* _TASK DESCRIPTION_: Render the stretch of the material that opens with the line containing "This screenshot has" and closes with the line containing "point(66,64)", both included, as a Markdown table with the columns Row and Material line, skipping blank lines. Leave the pictures out of the answer.

* _MATERIAL_:
---*---

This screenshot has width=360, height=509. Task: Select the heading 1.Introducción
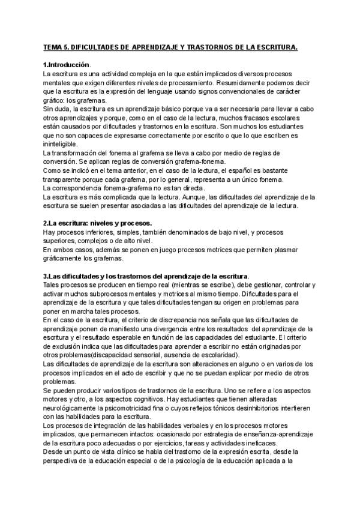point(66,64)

---*---

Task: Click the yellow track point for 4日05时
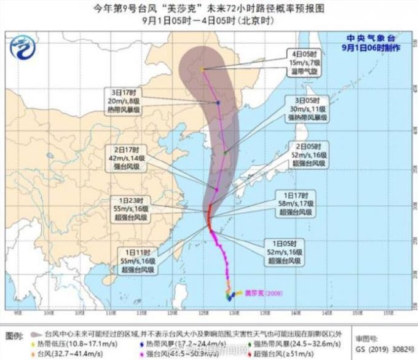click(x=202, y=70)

---*---

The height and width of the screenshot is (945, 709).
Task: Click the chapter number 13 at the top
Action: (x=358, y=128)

---*---

* _RESULT OF THIS TASK_:
| Row | Material line |
|---|---|
| 1 | This screenshot has width=360, height=509. Task: Select the heading 1.Introducción |
| 2 | point(66,64) |